Ameloblastoma, an uncommon epithelial odontogenic tumor, constitutes approximately 1% of benign jaw tumors and cysts [3]. This tumor behaves aggressively, gradually invading adjacent tissues in an asymptomatic, painless manner [4–6]. Maxillary sinus ameloblastomas are less common than their mandibular counterparts and are presumed to exhibit greater aggressiveness, with a 50% recurrence rate within five years of initial resection [7]. Optimal treatment entails wide resection into healthy tissues, ensuring safe margins and immediate reconstruction to prevent local relapse [8]. In this case, the patient underwent partial right maxillectomy, followed by adjuvant radiotherapy targeting the operative bed, effectively mitigating the risk of recurrence posed by the close surgical margins. Our extended follow-up, exceeding eleven (11) years, aligns with literature findings regarding the tumor's low relapse rates [3].

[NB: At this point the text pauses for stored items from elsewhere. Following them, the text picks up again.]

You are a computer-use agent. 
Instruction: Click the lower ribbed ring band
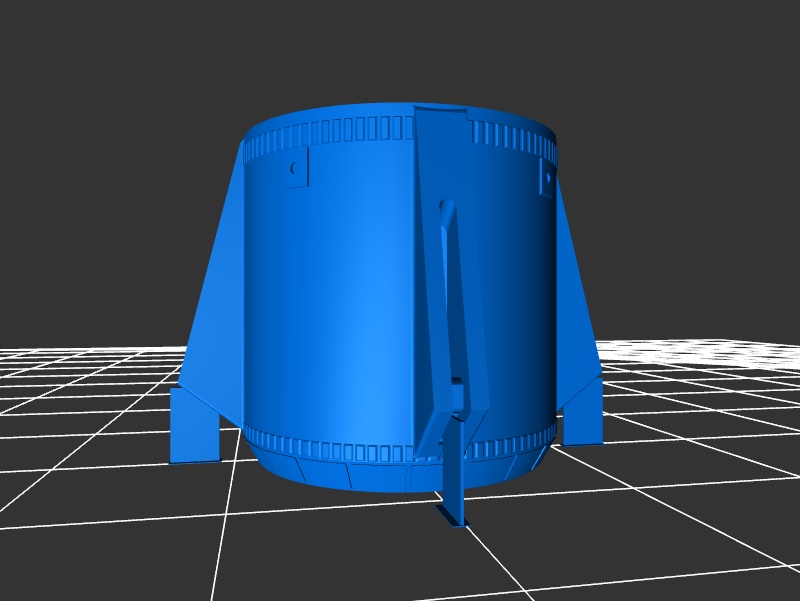(330, 447)
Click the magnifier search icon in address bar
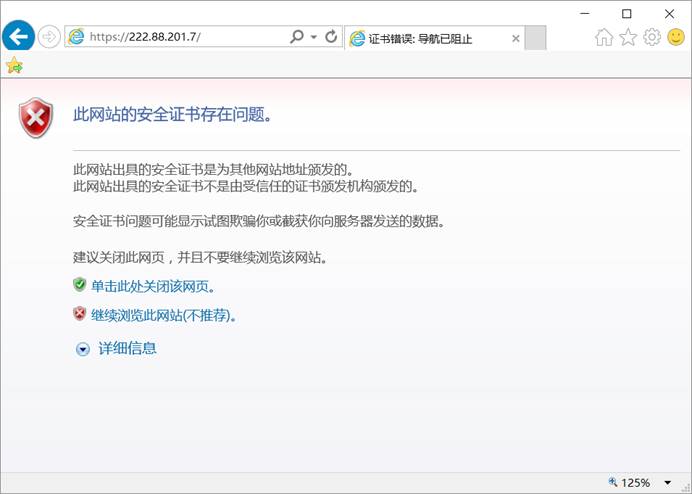 (296, 37)
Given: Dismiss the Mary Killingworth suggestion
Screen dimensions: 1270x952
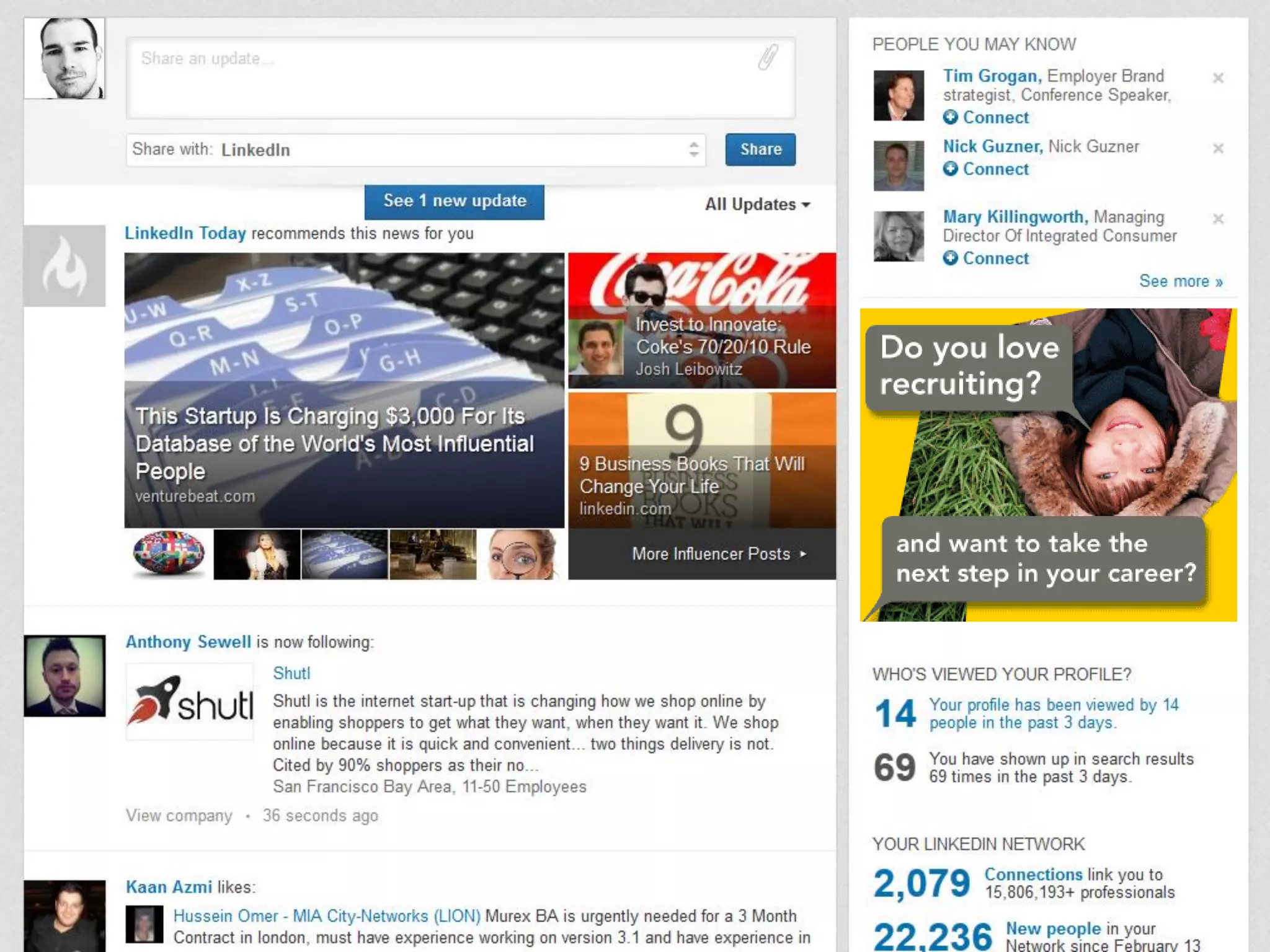Looking at the screenshot, I should pyautogui.click(x=1218, y=218).
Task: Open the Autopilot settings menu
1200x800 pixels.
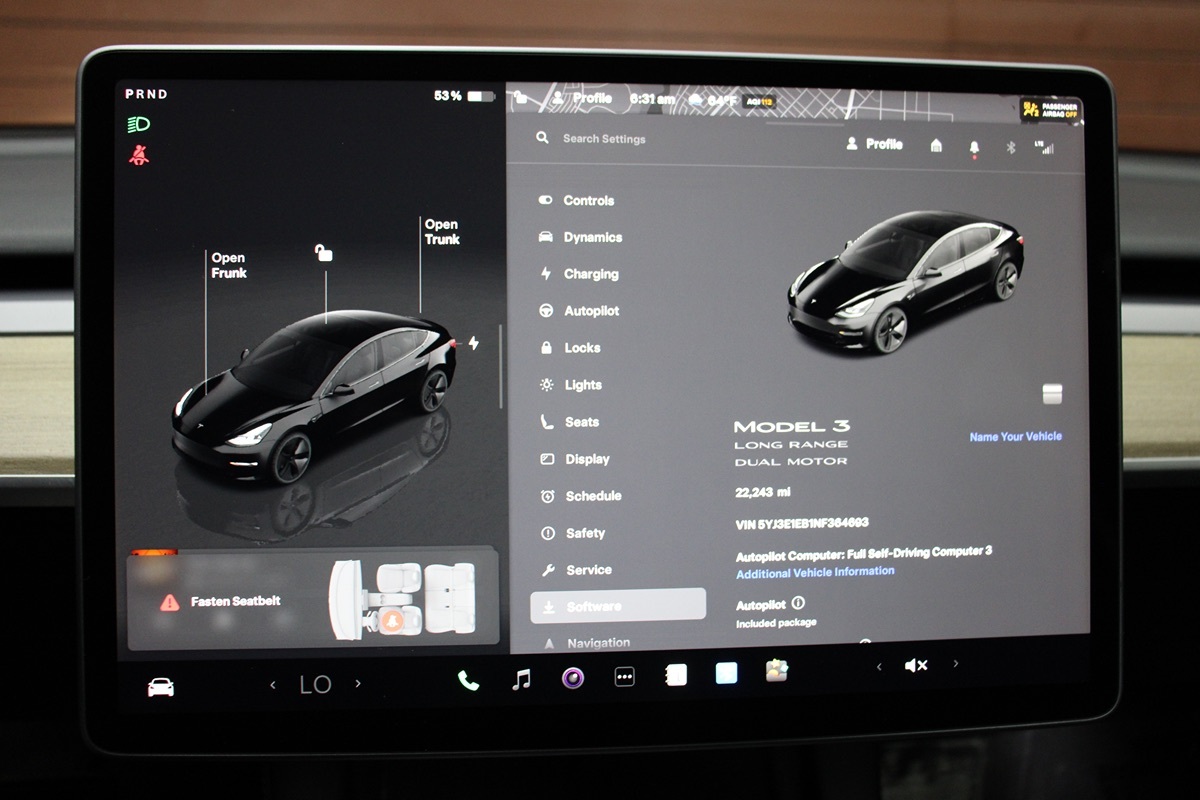Action: pyautogui.click(x=591, y=311)
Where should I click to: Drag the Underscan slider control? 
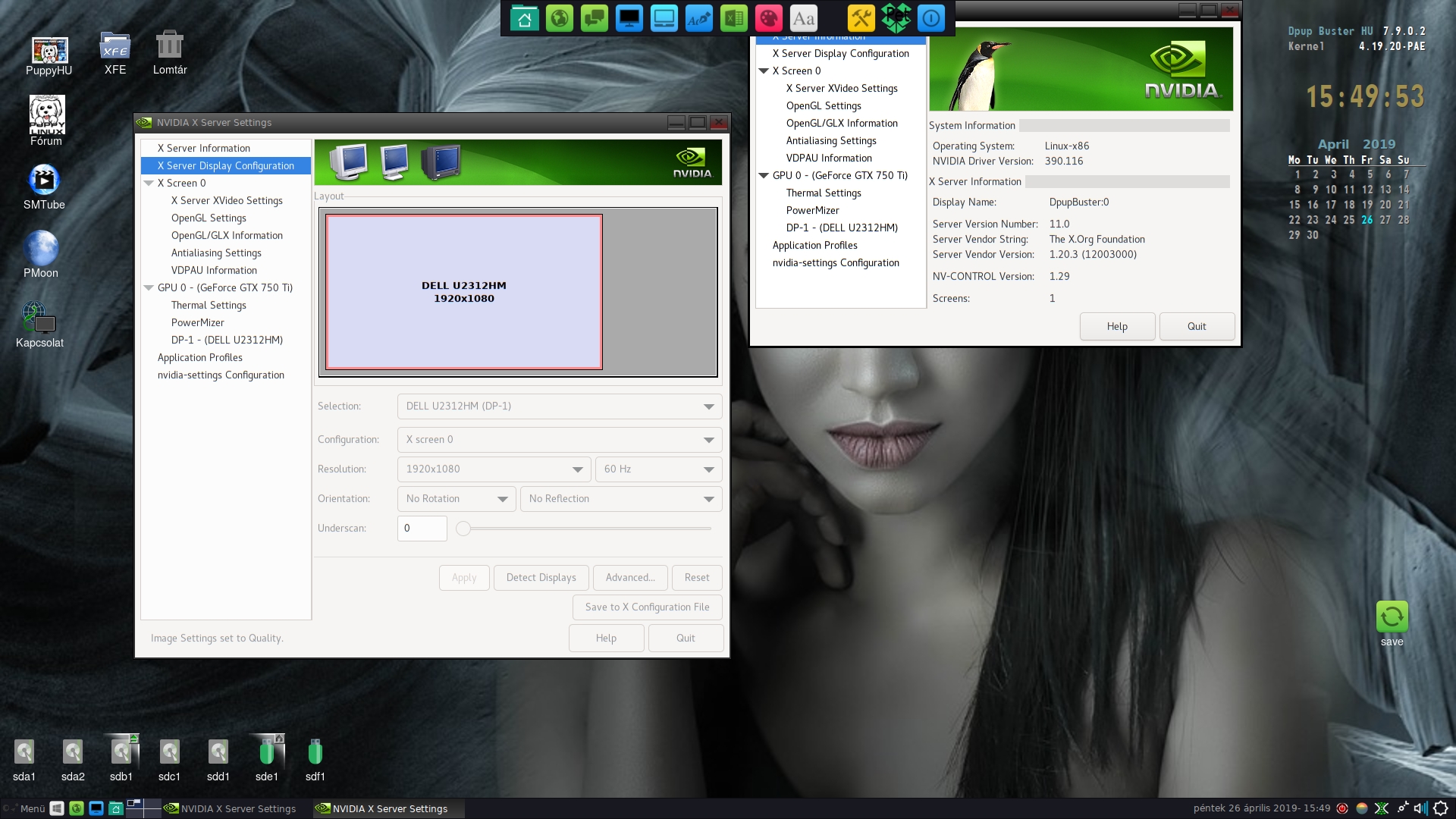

Turner syndrome (TS) constitutes the most prevalent sex chromosome abnormality in women, occurring in about 1 in 2500 live female births, and typically presenting with retarded growth, short stature, and gonadal dysgenesis [9]. While the possibility of an elevated cancer risk in TS patients has been raised, comprehensive studies are scarce. Schoemaker et al. [10] and Hasle et al. [11], in a multicenter study encompassing numerous TS patients, reported 3.5% and 2.1% neoplasia prevalence in Denmark and Great Britain, respectively. Another TS cohort exhibited higher tumor prevalence (19.5%) compared to the aforementioned data, with the study indicating a notable incidence of central nervous system (CNS) and gonadal tumors, as well as skin tumors [12]. Pier et al. also suggested an increased neoplasia risk, particularly for multiple meningiomas and skin tumors [13].
In conclusion, this case report presents a remarkable association between a rare maxillary sinus ameloblastoma and Turner syndrome, offering potentially pioneering insights into ameloblastoma incidence within Turner syndrome.